## YOUR GOAL
Scan the listing below and copy every line holding "height".

## GIVEN DATA
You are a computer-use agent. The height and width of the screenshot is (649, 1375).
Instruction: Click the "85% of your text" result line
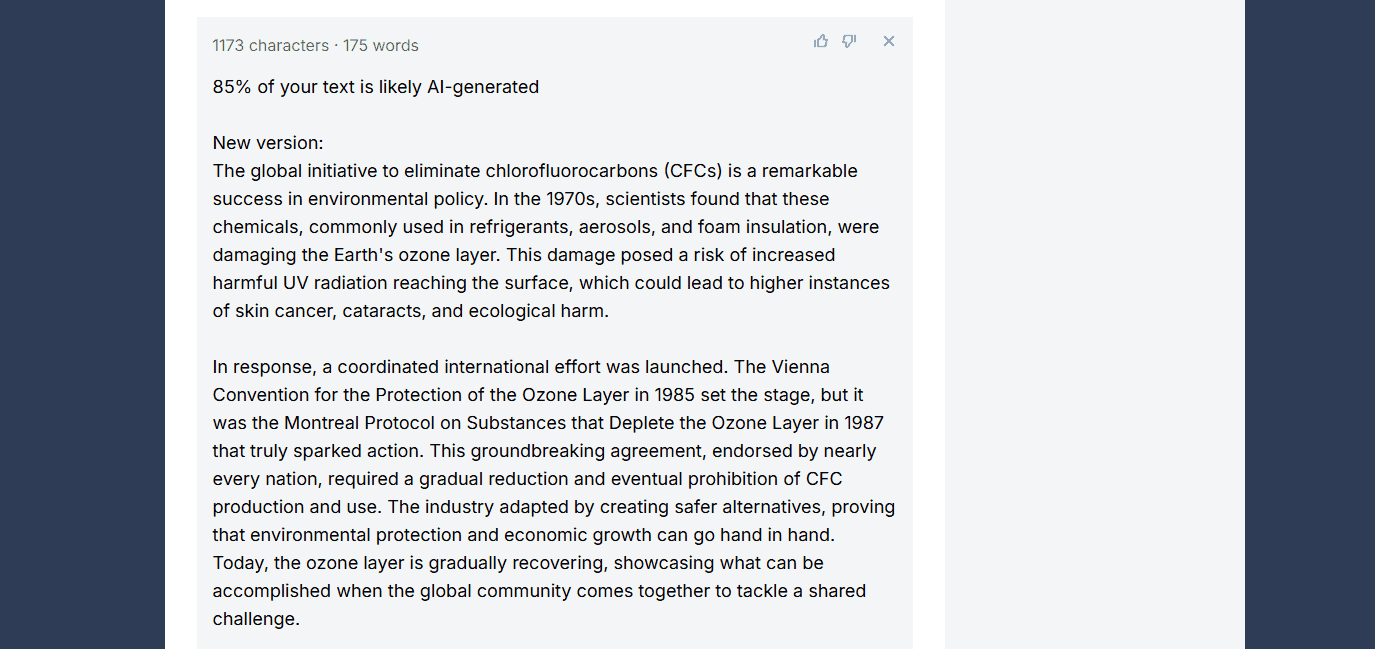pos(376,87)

--

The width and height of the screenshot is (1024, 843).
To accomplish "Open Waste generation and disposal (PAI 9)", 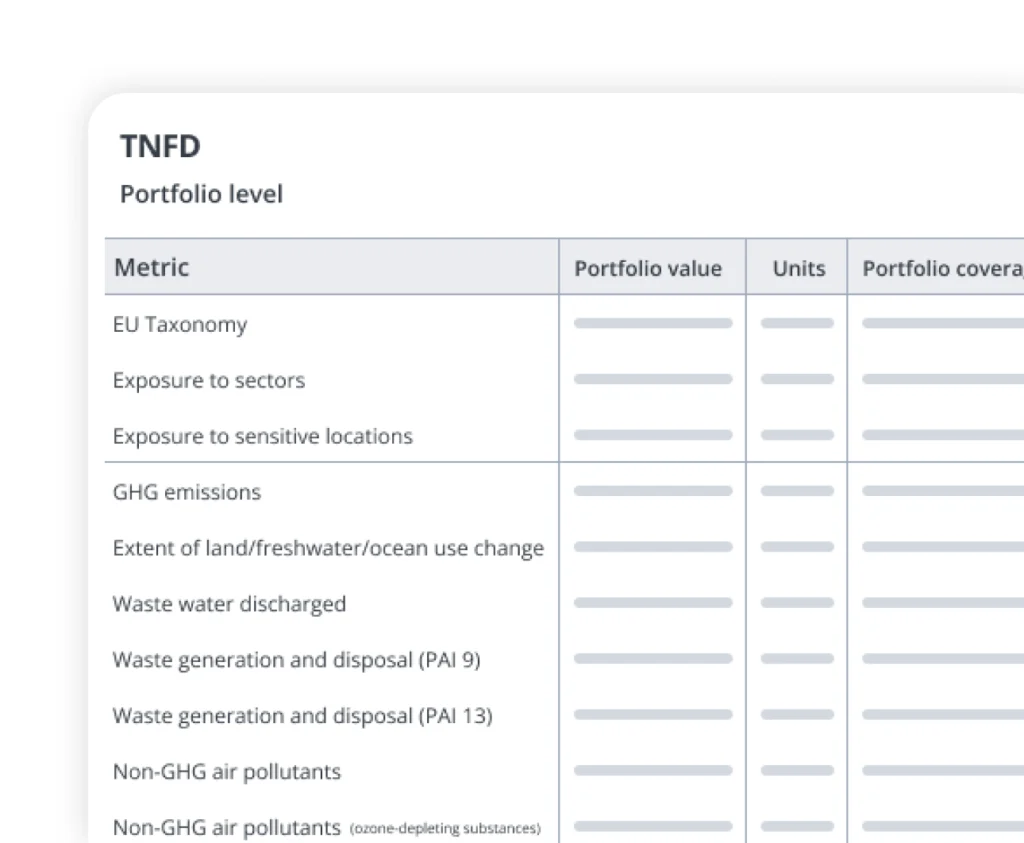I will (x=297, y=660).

## RESPONSE BELOW
You are a computer-use agent. The height and width of the screenshot is (649, 1375).
The width and height of the screenshot is (1024, 843).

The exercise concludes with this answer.